◆ Source records
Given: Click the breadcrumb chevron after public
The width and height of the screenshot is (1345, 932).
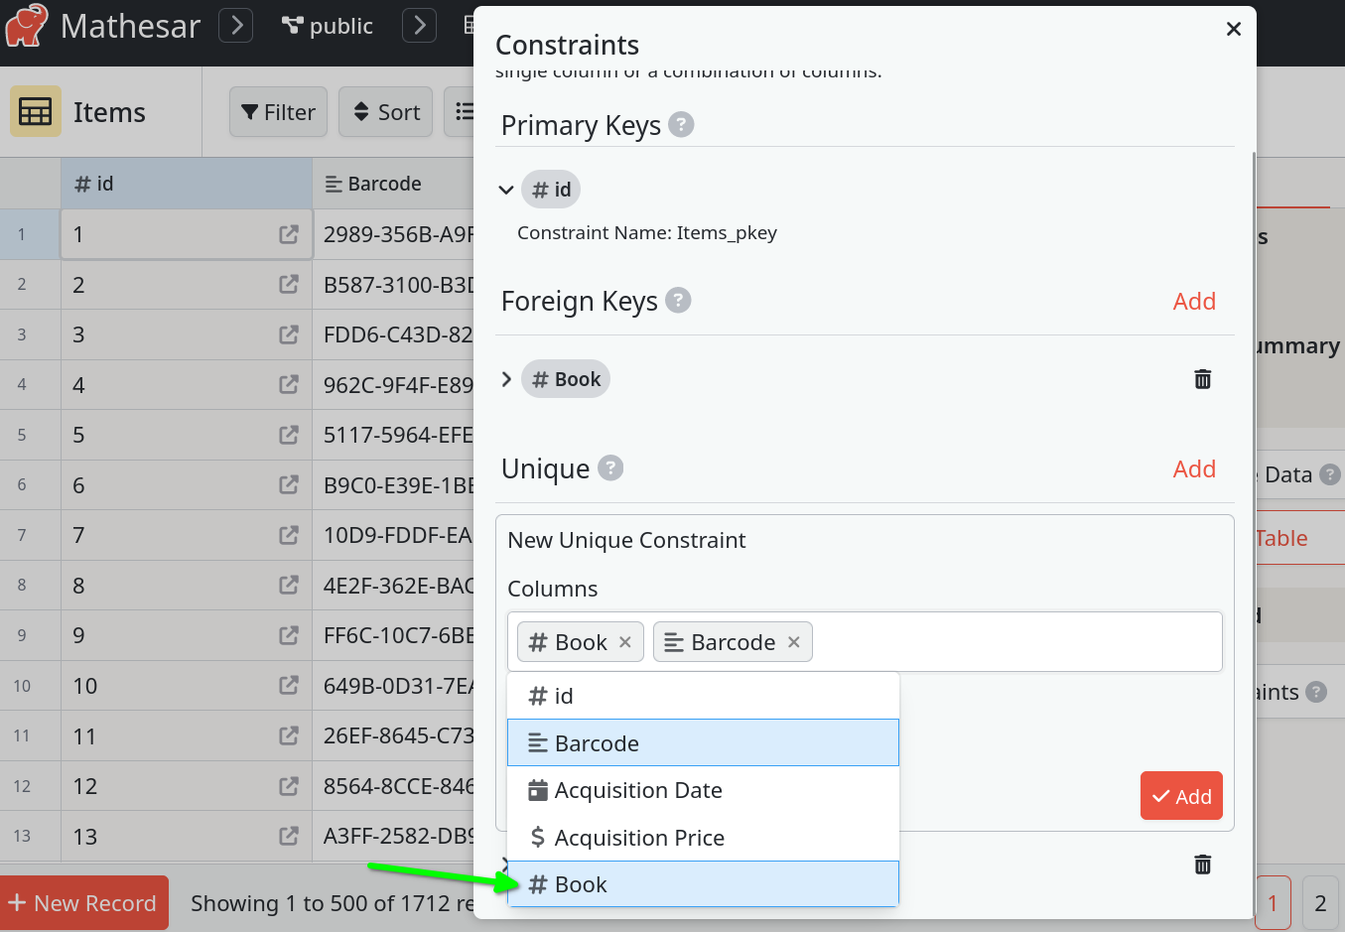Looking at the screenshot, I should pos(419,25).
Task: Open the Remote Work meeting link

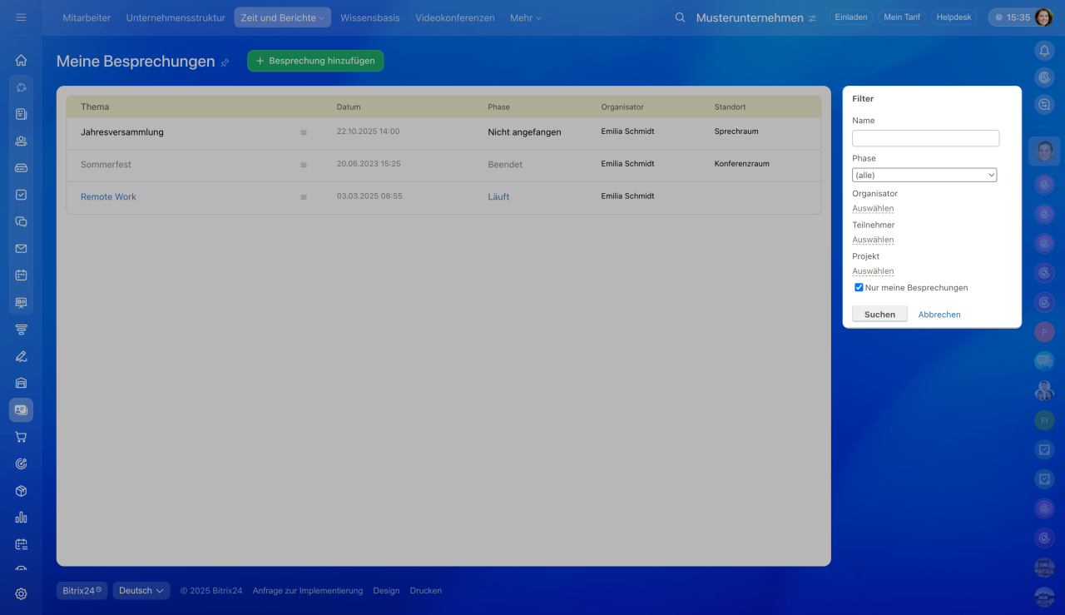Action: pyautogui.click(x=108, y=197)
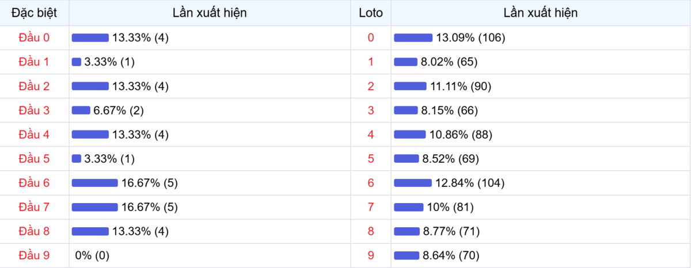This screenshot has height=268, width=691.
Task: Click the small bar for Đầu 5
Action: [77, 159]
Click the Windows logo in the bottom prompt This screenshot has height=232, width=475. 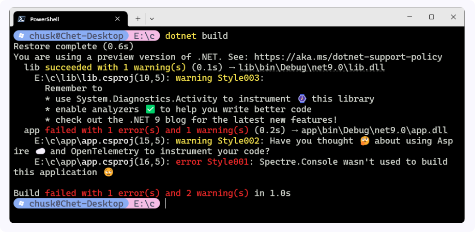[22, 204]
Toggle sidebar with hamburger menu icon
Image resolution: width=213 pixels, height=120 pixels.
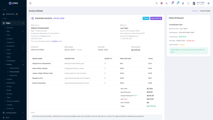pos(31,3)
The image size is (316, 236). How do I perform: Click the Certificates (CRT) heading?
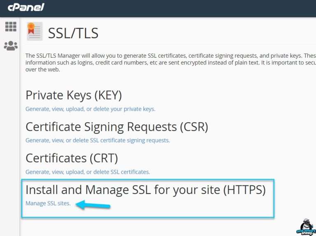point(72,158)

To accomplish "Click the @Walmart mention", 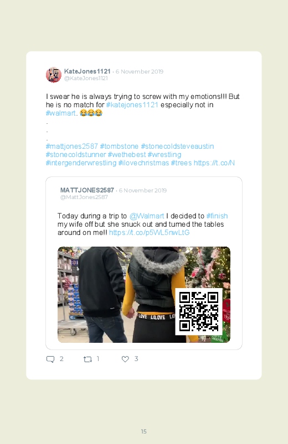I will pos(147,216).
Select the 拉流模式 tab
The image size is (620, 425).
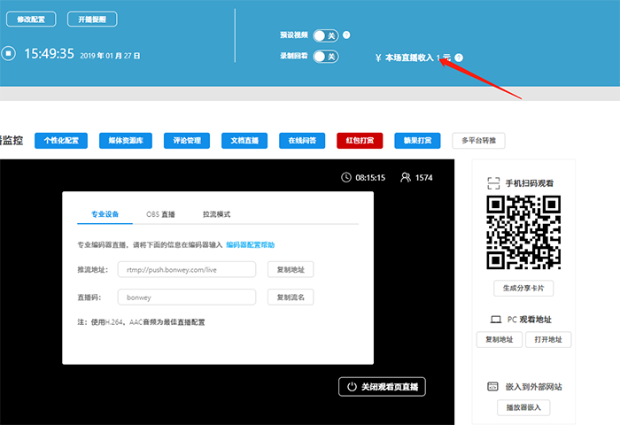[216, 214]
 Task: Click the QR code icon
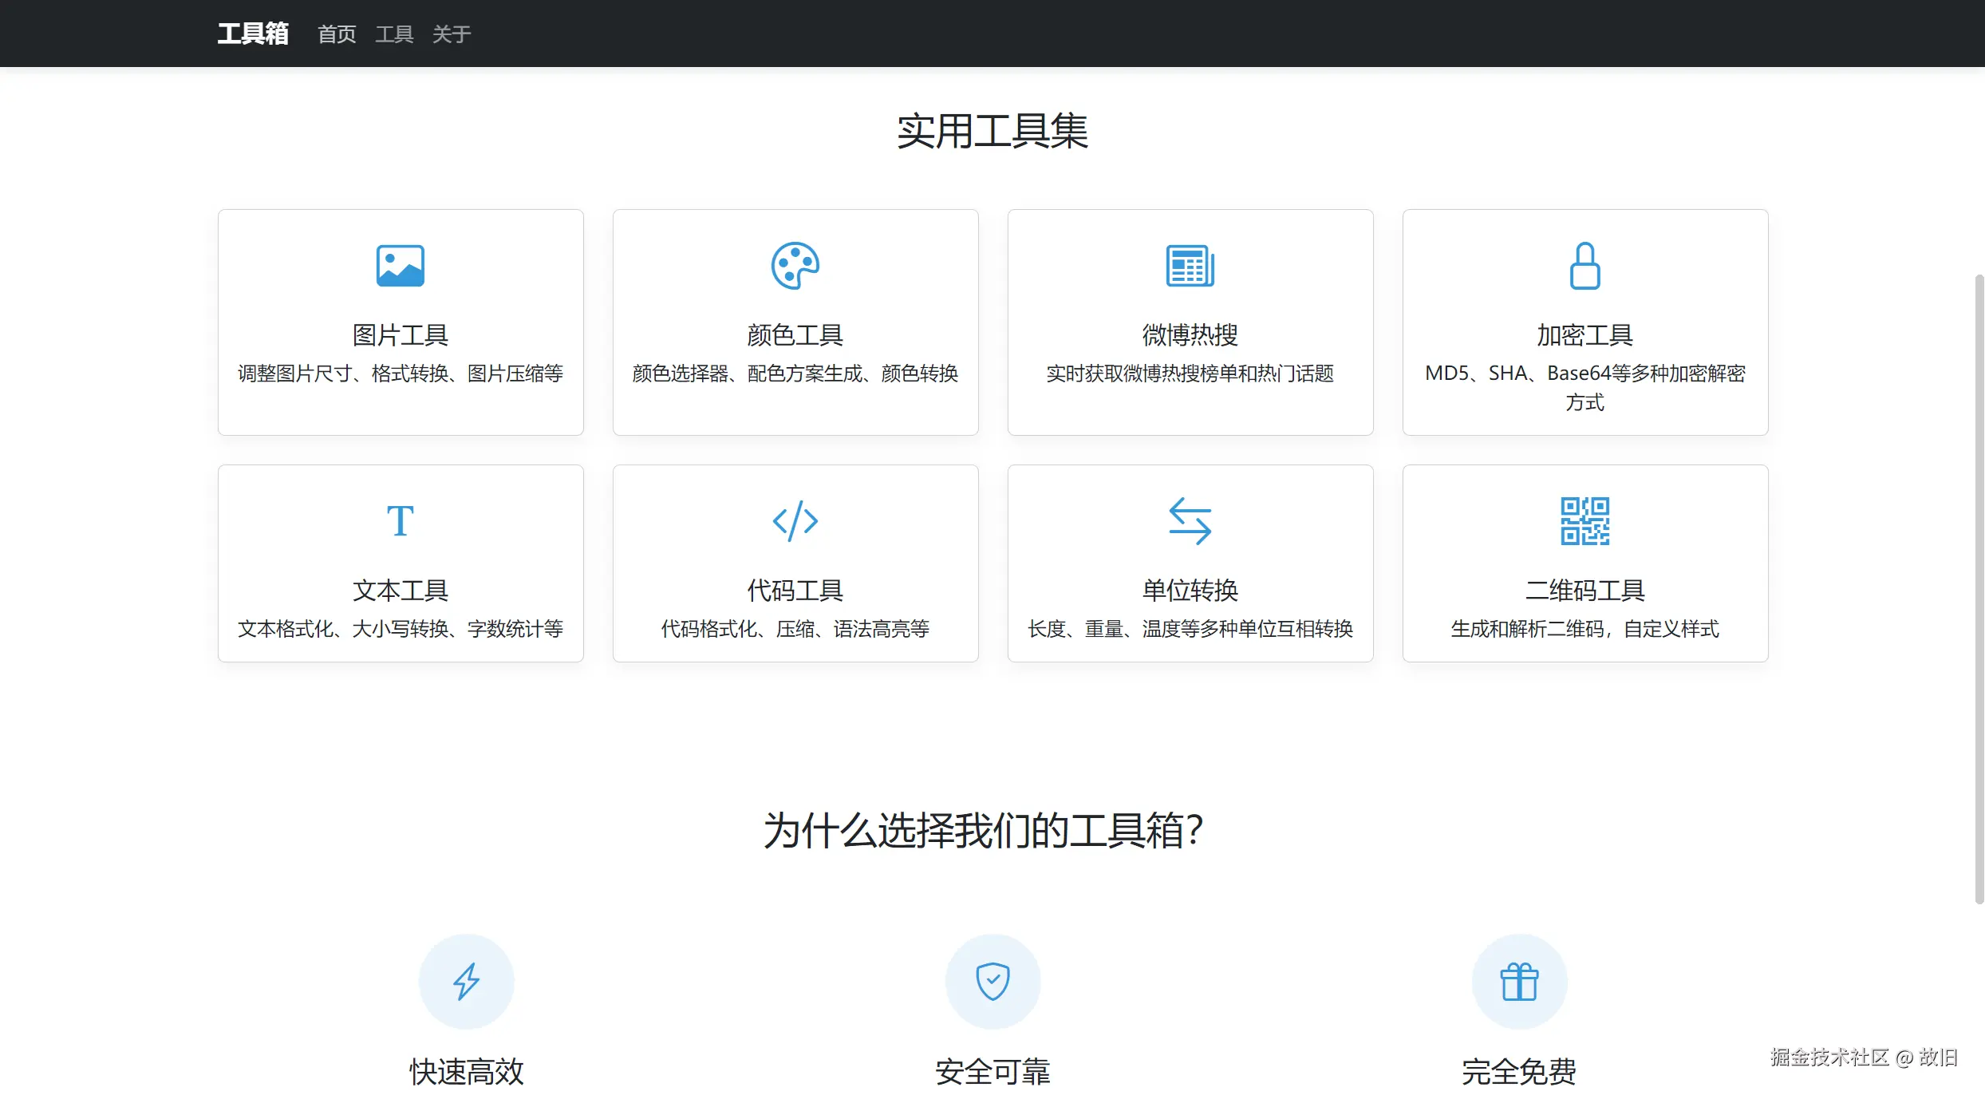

◆ Aim
Locate each line in the entries above that contains the word "size", and copy those lines out in full.

◆ Answer below
The image size is (316, 236). How do I perform: Click the Certificates (CRT) heading?
The image size is (620, 425).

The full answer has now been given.